/---
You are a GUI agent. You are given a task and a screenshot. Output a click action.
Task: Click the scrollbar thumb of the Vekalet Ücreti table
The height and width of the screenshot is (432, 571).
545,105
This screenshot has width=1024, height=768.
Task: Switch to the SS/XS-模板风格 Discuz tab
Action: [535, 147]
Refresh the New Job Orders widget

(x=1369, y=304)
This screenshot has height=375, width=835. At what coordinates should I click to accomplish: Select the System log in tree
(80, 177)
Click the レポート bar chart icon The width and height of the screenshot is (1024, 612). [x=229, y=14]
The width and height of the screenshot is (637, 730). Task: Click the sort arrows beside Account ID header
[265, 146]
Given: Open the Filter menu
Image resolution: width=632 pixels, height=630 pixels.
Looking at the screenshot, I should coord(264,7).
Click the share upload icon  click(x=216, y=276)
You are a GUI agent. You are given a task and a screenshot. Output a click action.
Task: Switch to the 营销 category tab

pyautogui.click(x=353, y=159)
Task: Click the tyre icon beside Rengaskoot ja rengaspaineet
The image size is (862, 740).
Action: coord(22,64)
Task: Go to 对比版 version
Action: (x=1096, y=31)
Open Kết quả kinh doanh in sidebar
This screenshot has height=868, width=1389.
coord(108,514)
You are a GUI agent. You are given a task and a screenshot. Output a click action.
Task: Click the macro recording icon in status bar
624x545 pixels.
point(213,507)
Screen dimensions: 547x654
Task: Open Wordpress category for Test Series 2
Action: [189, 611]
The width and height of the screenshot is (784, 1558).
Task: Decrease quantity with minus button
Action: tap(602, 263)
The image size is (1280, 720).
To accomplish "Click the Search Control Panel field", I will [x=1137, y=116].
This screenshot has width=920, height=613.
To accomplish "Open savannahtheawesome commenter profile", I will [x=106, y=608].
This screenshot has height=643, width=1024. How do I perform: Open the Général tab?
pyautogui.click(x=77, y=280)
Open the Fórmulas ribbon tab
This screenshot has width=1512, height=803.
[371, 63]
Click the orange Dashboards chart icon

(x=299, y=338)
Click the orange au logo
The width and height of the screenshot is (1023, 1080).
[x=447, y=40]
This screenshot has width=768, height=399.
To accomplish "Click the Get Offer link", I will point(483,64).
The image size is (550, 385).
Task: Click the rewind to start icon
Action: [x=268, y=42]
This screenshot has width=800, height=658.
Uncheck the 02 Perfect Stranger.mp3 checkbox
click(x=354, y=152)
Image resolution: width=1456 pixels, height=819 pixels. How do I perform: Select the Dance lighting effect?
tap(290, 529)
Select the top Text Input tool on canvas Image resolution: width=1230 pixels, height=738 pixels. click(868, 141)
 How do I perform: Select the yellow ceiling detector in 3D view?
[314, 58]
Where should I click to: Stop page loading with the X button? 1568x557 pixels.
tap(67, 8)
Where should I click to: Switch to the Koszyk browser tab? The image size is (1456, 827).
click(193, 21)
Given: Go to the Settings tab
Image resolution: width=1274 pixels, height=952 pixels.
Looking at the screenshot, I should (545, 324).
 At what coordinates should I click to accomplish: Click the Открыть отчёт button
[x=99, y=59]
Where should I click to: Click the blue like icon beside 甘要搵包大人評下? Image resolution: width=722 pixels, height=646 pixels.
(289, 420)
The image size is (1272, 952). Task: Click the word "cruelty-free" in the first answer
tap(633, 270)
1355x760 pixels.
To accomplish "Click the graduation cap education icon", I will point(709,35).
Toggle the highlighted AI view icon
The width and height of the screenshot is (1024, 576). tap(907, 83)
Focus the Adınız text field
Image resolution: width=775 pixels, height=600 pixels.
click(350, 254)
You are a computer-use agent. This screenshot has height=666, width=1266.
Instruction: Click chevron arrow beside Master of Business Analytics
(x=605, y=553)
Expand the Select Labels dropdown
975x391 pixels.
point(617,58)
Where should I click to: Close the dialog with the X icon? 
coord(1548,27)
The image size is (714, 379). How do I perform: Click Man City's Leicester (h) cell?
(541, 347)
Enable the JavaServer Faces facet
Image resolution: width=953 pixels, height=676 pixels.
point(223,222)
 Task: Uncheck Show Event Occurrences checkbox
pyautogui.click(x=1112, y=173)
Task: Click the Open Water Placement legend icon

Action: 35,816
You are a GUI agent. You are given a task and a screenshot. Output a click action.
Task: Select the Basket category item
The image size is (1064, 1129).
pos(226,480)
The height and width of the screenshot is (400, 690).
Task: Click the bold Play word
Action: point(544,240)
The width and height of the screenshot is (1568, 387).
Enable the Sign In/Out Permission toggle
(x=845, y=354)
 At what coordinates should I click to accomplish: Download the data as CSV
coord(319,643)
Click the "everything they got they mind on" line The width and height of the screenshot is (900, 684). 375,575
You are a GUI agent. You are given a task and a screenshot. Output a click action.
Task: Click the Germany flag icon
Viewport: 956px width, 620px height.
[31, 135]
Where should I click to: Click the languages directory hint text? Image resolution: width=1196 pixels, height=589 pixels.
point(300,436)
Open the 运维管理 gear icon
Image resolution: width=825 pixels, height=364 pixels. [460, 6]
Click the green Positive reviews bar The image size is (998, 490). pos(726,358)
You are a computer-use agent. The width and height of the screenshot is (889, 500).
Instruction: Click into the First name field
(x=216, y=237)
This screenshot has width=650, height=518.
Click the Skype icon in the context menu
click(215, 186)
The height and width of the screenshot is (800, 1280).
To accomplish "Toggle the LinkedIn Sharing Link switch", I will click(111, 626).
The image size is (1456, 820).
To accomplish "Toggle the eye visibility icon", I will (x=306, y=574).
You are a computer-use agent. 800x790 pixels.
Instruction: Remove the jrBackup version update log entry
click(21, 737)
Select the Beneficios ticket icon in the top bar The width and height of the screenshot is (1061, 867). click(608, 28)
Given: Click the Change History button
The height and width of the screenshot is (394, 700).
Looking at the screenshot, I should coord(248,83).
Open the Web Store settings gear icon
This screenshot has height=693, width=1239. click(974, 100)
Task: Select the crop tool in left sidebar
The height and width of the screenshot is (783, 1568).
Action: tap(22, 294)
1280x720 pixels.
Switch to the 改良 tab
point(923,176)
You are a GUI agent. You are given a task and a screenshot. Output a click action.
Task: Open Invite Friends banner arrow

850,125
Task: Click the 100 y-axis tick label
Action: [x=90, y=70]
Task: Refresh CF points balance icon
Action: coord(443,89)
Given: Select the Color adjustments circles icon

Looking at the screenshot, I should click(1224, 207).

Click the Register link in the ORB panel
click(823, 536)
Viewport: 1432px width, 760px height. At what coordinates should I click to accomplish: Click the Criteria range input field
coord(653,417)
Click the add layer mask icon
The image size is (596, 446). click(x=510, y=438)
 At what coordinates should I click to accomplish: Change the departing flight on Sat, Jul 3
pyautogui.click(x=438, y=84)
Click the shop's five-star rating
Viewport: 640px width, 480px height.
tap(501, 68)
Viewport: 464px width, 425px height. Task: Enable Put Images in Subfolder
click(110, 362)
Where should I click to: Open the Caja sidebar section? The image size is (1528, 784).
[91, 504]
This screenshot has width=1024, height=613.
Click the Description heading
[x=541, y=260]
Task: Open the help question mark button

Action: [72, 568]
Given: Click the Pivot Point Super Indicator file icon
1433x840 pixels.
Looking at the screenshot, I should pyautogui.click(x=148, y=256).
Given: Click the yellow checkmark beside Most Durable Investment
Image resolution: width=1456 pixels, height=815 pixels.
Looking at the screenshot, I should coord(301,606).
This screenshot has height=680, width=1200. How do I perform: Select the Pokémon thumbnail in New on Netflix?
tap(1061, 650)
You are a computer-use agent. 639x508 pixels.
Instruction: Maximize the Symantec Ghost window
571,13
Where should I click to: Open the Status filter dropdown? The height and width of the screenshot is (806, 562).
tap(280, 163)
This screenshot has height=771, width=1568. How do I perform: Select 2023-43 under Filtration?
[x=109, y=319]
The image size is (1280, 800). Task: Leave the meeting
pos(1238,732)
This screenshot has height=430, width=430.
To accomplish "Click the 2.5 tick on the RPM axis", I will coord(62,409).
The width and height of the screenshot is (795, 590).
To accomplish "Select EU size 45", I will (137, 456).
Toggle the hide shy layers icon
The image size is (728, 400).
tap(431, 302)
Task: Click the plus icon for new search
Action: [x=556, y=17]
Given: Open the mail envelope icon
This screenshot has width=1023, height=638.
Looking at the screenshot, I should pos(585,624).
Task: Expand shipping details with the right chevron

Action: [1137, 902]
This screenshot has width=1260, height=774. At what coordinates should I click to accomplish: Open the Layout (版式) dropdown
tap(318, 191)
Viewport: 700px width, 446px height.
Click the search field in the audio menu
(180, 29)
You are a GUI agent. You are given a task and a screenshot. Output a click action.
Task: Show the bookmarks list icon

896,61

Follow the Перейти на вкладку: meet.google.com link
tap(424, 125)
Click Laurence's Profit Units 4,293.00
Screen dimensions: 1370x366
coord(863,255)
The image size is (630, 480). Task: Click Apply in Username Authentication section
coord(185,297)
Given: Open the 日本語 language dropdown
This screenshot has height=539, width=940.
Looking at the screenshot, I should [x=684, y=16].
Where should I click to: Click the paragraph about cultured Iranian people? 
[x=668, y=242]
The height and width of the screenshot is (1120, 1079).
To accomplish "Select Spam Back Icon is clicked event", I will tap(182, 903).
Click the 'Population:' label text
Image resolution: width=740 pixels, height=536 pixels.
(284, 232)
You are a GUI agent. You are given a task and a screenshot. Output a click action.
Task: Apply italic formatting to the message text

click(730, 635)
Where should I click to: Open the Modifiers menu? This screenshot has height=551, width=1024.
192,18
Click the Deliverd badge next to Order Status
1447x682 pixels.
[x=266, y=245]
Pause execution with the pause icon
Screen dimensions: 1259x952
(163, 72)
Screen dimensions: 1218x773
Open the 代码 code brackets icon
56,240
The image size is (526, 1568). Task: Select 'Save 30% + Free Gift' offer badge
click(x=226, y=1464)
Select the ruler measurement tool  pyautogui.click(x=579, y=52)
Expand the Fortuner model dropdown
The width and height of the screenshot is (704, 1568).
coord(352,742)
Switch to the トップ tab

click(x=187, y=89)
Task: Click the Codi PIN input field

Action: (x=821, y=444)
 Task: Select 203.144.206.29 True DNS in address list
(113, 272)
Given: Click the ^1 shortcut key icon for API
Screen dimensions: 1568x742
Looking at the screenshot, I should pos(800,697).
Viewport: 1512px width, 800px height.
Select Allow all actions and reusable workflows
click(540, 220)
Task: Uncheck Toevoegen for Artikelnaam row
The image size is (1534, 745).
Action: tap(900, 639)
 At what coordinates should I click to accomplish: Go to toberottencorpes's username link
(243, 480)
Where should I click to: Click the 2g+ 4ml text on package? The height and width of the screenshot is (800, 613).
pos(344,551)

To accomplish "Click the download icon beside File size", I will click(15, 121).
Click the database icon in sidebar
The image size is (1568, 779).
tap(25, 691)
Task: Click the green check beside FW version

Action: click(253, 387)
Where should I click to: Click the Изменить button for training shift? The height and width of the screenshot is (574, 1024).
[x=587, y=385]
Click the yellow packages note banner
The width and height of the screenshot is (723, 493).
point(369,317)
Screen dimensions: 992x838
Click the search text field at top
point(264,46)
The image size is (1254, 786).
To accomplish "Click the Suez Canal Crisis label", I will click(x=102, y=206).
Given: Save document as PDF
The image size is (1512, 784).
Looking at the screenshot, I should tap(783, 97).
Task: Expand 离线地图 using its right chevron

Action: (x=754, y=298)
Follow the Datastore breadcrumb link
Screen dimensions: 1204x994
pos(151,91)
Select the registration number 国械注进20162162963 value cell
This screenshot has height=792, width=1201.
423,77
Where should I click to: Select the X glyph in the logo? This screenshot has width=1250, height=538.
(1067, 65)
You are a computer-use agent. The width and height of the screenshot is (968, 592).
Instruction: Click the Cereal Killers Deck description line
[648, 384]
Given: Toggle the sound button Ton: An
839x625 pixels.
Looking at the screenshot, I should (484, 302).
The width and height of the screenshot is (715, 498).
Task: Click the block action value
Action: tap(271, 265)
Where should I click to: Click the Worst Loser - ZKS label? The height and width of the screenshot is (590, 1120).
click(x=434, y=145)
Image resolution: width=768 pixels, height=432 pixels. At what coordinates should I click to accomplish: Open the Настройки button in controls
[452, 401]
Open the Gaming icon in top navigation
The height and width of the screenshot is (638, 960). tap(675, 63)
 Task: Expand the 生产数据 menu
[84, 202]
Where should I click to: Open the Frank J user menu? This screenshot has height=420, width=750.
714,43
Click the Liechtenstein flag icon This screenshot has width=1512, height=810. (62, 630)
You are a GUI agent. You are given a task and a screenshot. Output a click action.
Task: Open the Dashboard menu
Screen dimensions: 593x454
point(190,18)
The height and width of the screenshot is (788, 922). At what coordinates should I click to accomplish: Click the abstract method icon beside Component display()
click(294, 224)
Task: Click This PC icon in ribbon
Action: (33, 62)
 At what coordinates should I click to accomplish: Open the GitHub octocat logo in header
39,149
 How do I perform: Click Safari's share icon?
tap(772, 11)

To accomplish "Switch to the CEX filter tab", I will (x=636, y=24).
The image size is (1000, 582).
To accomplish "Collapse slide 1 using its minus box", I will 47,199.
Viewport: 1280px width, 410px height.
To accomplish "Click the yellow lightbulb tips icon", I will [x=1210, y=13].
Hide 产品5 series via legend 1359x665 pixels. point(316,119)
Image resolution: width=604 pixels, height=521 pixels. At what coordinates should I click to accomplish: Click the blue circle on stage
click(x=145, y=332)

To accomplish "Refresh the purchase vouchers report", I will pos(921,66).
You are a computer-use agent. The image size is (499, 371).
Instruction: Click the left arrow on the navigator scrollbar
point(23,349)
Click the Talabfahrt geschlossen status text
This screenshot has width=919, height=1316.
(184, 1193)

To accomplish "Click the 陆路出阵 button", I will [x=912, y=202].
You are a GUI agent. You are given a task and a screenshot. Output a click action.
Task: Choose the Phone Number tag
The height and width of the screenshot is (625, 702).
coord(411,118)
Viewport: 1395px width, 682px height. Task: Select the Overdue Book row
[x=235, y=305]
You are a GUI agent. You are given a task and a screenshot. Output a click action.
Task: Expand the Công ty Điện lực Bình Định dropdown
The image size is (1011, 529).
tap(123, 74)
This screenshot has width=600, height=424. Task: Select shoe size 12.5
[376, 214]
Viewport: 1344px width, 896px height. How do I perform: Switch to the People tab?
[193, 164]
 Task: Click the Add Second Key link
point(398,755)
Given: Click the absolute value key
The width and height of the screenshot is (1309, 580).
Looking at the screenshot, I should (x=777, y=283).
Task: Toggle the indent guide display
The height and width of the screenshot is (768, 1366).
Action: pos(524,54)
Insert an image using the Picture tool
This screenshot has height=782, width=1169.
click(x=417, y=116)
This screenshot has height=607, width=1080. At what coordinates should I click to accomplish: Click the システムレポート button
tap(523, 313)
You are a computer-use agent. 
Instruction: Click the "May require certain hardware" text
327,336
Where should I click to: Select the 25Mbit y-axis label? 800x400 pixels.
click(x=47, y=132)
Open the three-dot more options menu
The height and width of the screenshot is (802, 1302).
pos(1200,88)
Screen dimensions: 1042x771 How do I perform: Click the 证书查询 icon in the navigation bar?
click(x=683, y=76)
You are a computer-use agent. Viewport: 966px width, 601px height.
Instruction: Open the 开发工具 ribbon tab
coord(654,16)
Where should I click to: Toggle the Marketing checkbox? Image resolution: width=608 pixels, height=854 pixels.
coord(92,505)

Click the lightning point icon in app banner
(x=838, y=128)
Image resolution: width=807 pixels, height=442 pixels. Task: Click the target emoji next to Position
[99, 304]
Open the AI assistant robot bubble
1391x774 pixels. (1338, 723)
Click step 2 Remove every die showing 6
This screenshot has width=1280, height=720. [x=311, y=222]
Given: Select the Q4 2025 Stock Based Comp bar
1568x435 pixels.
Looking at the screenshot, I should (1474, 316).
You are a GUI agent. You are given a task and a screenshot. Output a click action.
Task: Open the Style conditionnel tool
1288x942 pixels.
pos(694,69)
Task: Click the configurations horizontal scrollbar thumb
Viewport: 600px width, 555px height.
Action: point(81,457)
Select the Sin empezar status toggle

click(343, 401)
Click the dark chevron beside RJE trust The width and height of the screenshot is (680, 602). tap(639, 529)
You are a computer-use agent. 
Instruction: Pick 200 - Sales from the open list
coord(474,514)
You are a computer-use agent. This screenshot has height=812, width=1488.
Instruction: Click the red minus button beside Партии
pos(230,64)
\---
Going back to the entries above, set down exactly the lines that begin at the one with "Viewport: 1344px width, 896px" and end at the one with "Given: Click the absolute value key", both included, and nothing else.

- **Written solution**
Viewport: 1344px width, 896px height. How do I perform: Switch to the People tab?
[193, 164]
 Task: Click the Add Second Key link
point(398,755)
Given: Click the absolute value key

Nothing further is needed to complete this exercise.